[Pixel coordinate grounding data]
*** Block opens ***

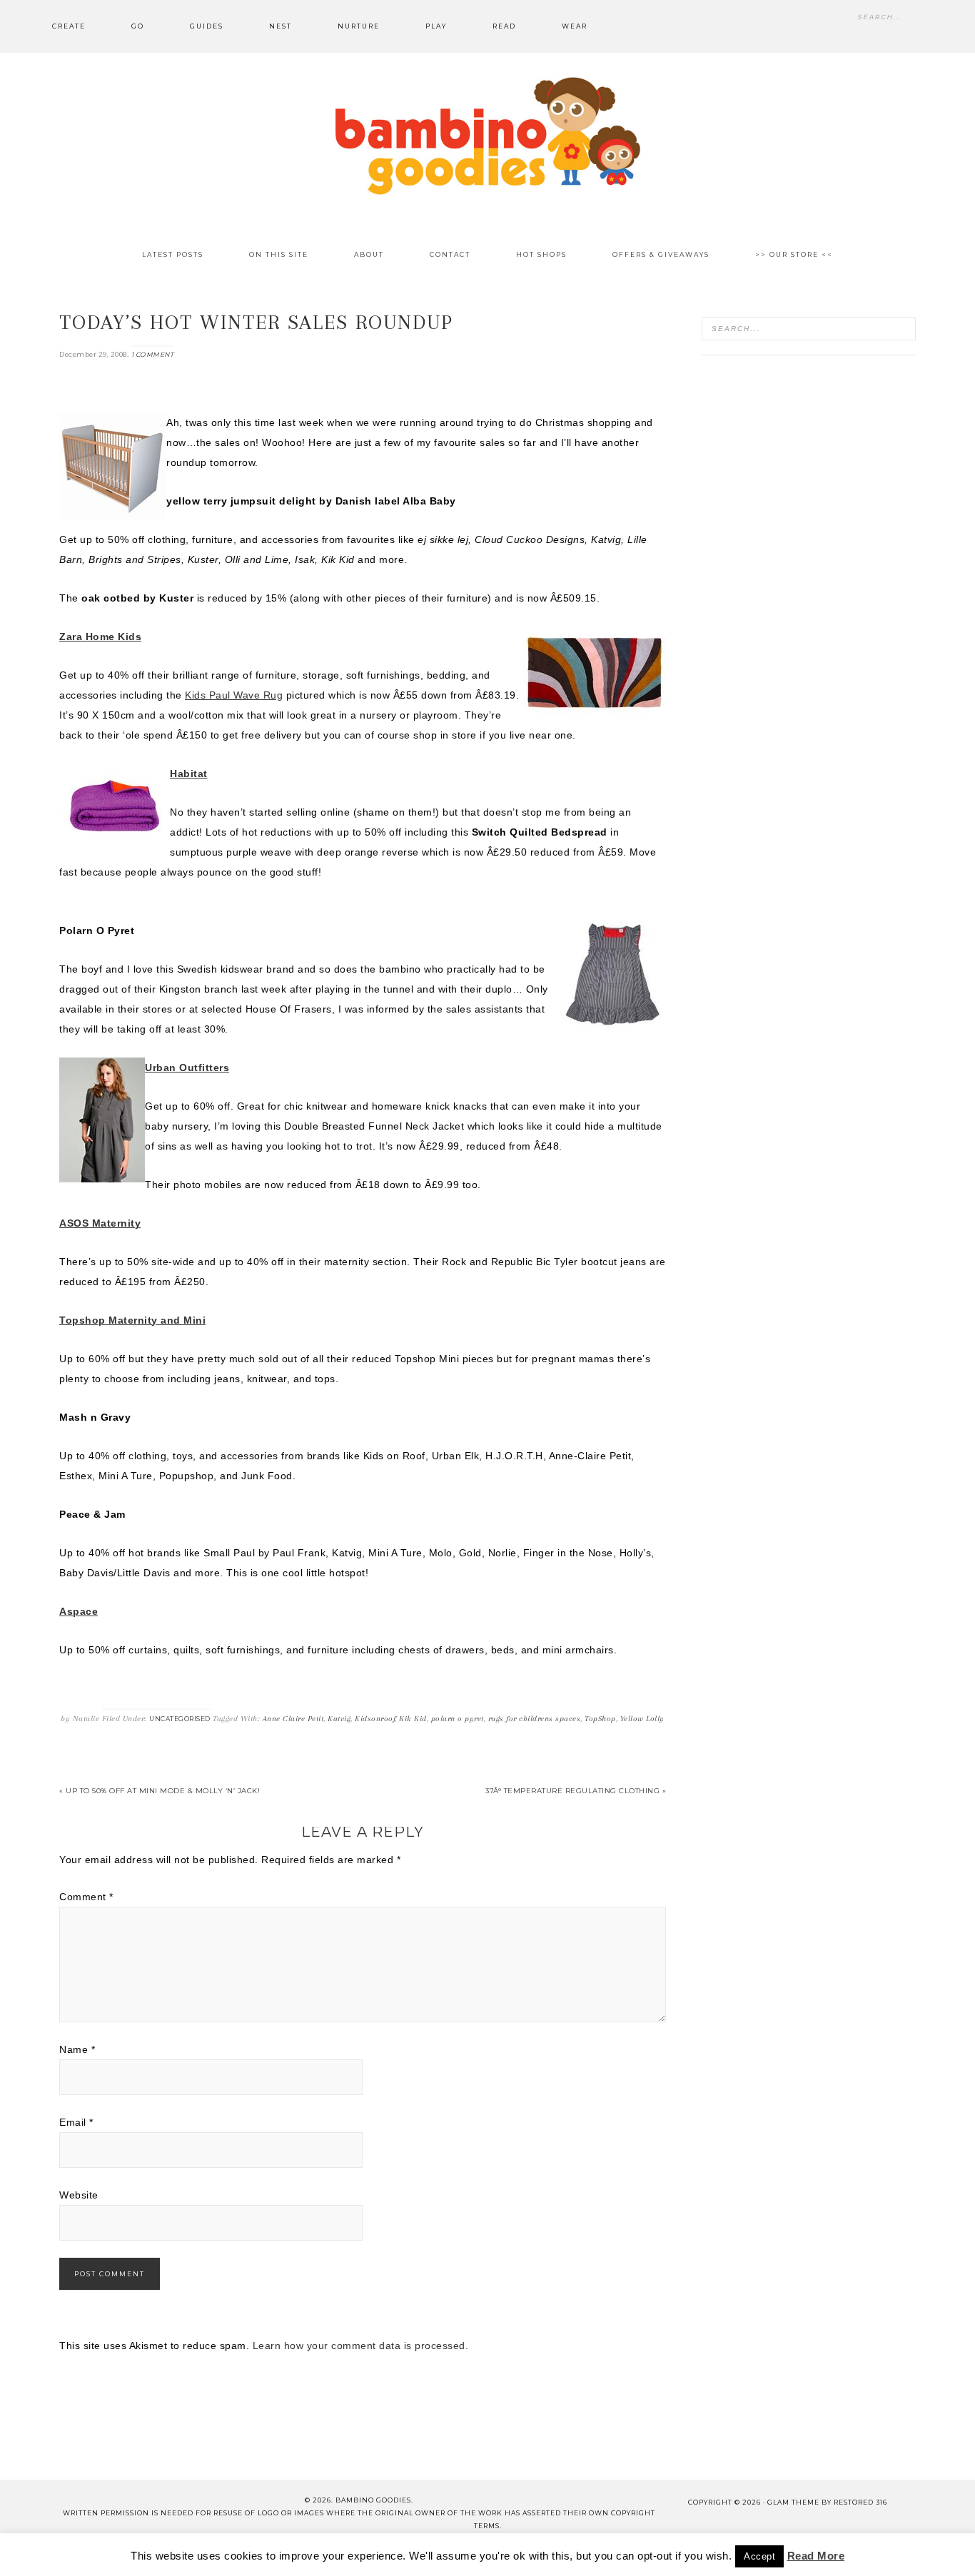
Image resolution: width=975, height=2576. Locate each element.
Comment (86, 1896)
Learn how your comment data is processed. (361, 2345)
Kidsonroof (375, 1718)
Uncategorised (180, 1719)
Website (78, 2195)
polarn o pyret (457, 1718)
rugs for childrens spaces (534, 1718)
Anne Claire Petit (293, 1718)
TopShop (600, 1718)
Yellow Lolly (642, 1718)
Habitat (189, 773)
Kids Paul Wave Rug (234, 695)
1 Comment (152, 354)
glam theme (793, 2502)
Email (76, 2122)
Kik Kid (413, 1718)
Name (77, 2049)
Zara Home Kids (100, 636)
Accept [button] (759, 2556)
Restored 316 (860, 2502)
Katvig (339, 1718)
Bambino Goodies (487, 135)
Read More (816, 2556)
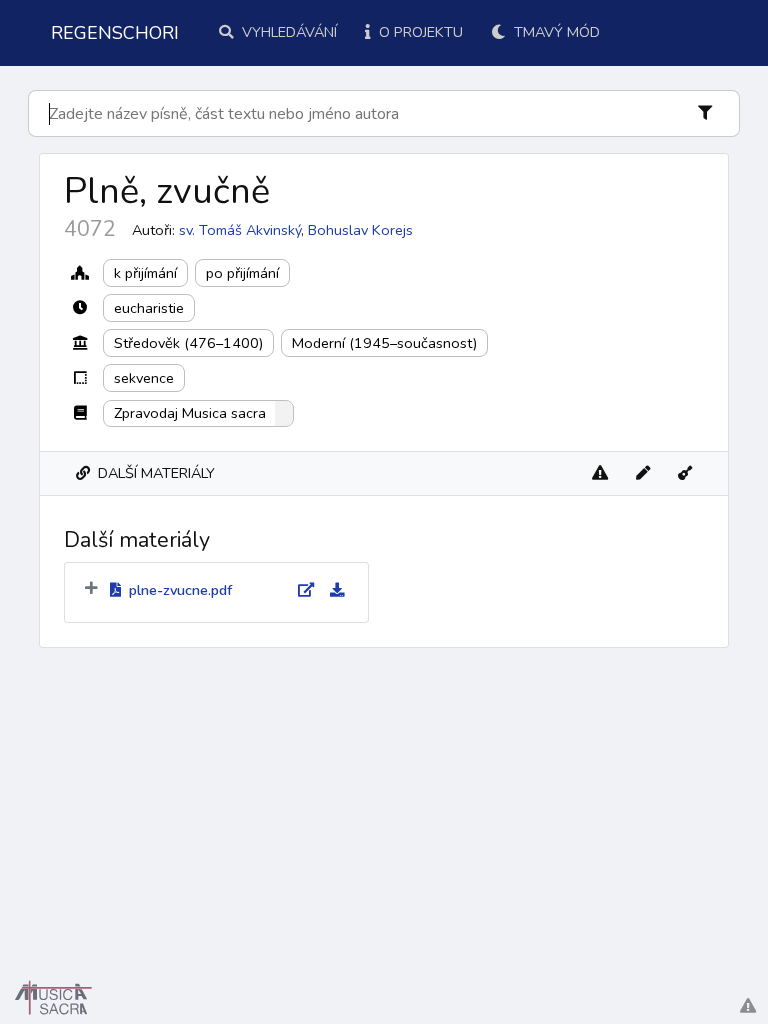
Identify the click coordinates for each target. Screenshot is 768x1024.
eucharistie (149, 308)
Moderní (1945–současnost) (384, 343)
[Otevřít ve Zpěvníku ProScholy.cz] (685, 473)
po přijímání (242, 273)
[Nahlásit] (600, 473)
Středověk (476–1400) (188, 343)
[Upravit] (643, 473)
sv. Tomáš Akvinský (240, 230)
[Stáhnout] (329, 590)
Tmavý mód (555, 32)
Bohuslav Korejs (360, 230)
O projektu (419, 32)
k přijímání (145, 273)
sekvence (144, 378)
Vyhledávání (287, 32)
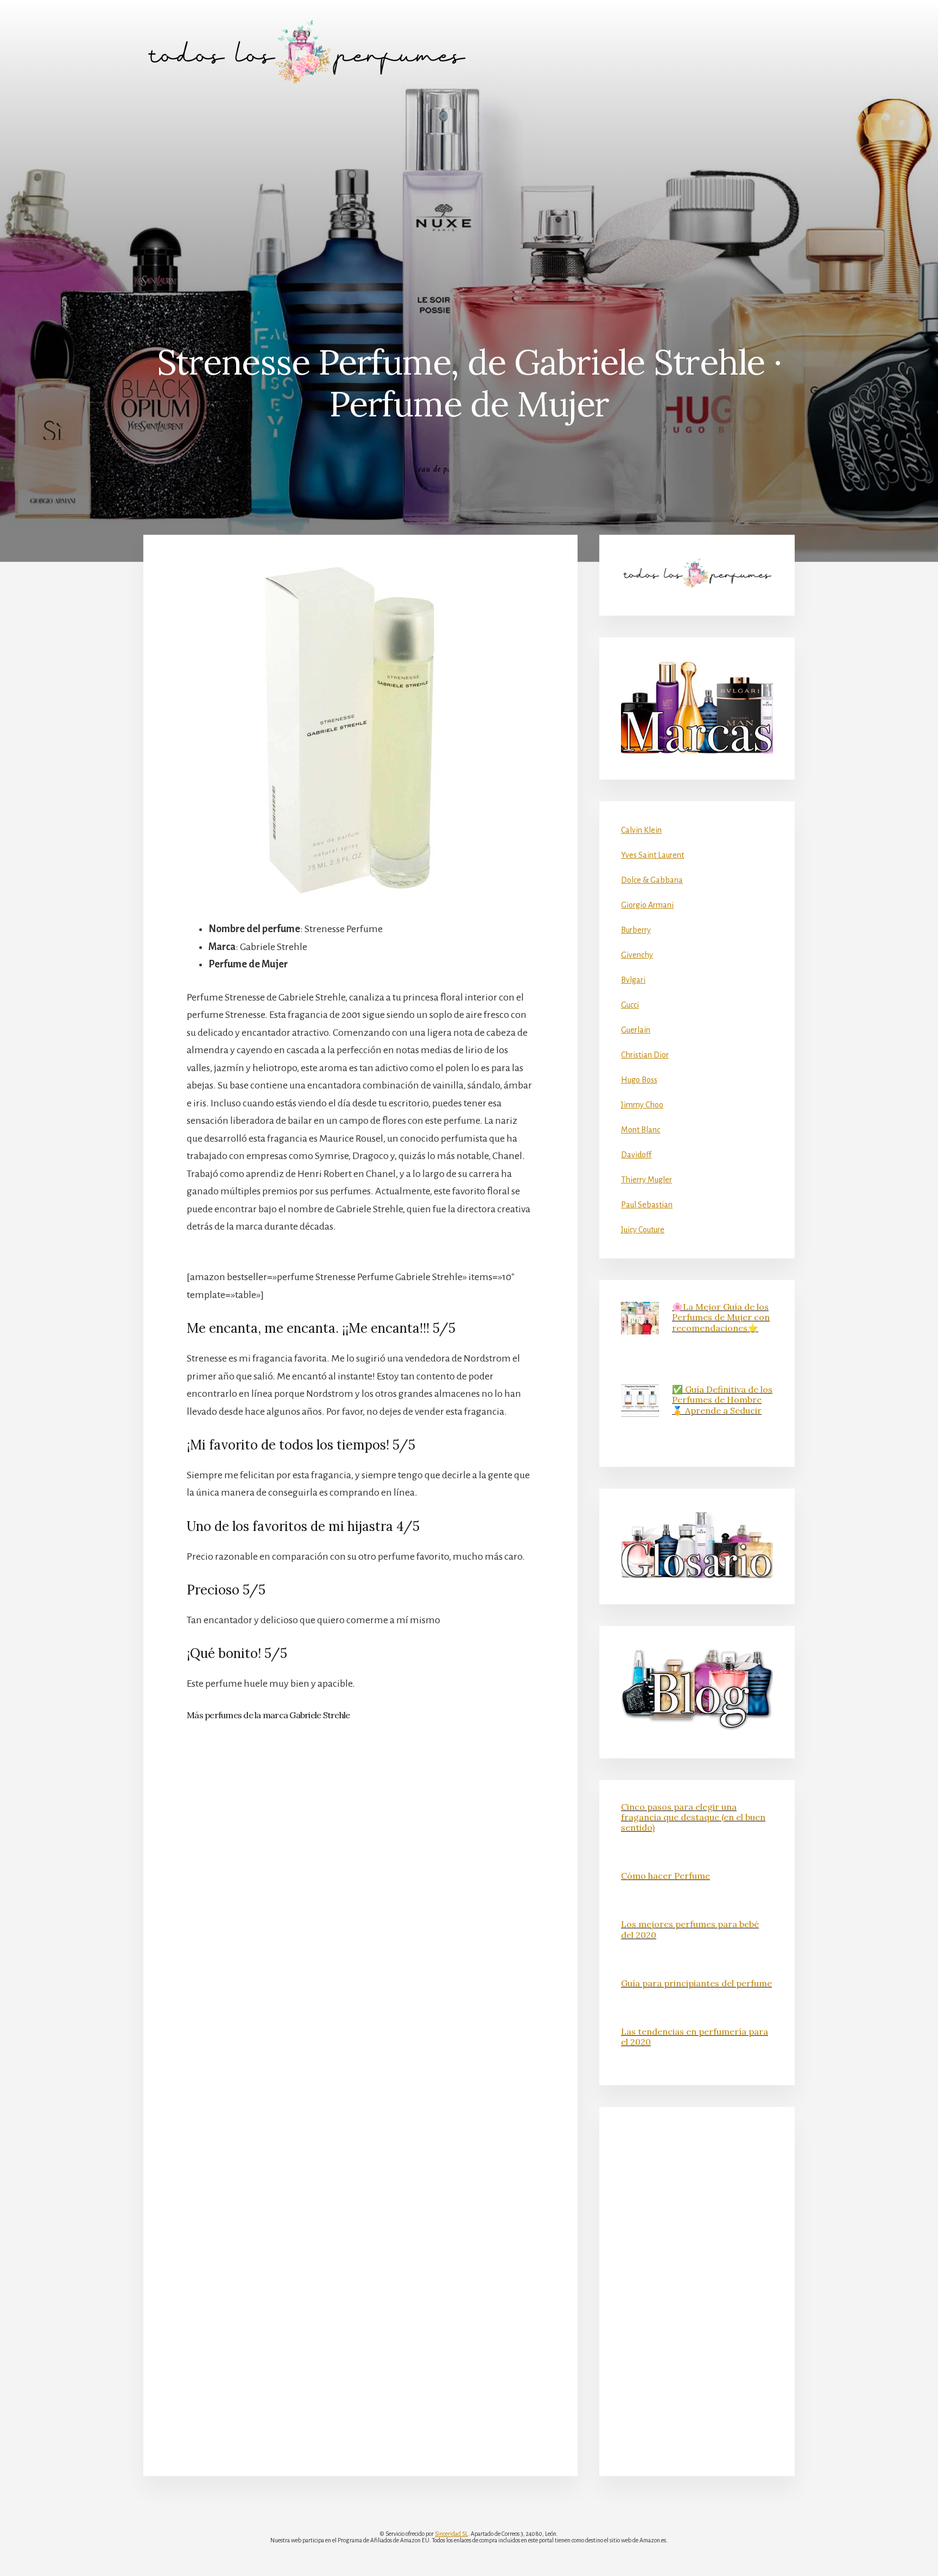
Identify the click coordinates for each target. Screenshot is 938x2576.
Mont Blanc (640, 1129)
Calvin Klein (641, 830)
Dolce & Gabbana (652, 880)
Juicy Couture (642, 1229)
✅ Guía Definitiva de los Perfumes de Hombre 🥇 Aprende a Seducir (722, 1399)
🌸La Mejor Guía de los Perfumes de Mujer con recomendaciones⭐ (721, 1317)
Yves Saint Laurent (652, 855)
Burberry (636, 930)
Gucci (630, 1005)
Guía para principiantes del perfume (696, 1983)
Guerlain (635, 1030)
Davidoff (636, 1154)
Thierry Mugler (646, 1179)
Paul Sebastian (647, 1204)
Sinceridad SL (451, 2533)
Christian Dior (645, 1054)
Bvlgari (633, 980)
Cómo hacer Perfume (665, 1875)
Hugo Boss (639, 1079)
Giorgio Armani (647, 905)
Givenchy (637, 955)
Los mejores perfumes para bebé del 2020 (690, 1929)
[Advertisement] (469, 185)
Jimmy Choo (642, 1104)
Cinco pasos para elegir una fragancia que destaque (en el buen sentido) (693, 1817)
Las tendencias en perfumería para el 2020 (694, 2036)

*** Block closes ***

# [ACTION ITEM]
Your answer should consist of the lines from the line with "Seducir (722, 1399)" to the line with "Jimmy Choo (642, 1104)" above, repeated exactly, both ends included.

# [SOLUTION TO THE EXERCISE]
✅ Guía Definitiva de los Perfumes de Hombre 🥇 Aprende a Seducir (722, 1399)
🌸La Mejor Guía de los Perfumes de Mujer con recomendaciones⭐ (721, 1317)
Yves Saint Laurent (652, 855)
Burberry (636, 930)
Gucci (630, 1005)
Guía para principiantes del perfume (696, 1983)
Guerlain (635, 1030)
Davidoff (636, 1154)
Thierry Mugler (646, 1179)
Paul Sebastian (647, 1204)
Sinceridad SL (451, 2533)
Christian Dior (645, 1054)
Bvlgari (633, 980)
Cómo hacer Perfume (665, 1875)
Hugo Boss (639, 1079)
Giorgio Armani (647, 905)
Givenchy (637, 955)
Los mejores perfumes para bebé del 2020 (690, 1929)
[Advertisement] (469, 185)
Jimmy Choo (642, 1104)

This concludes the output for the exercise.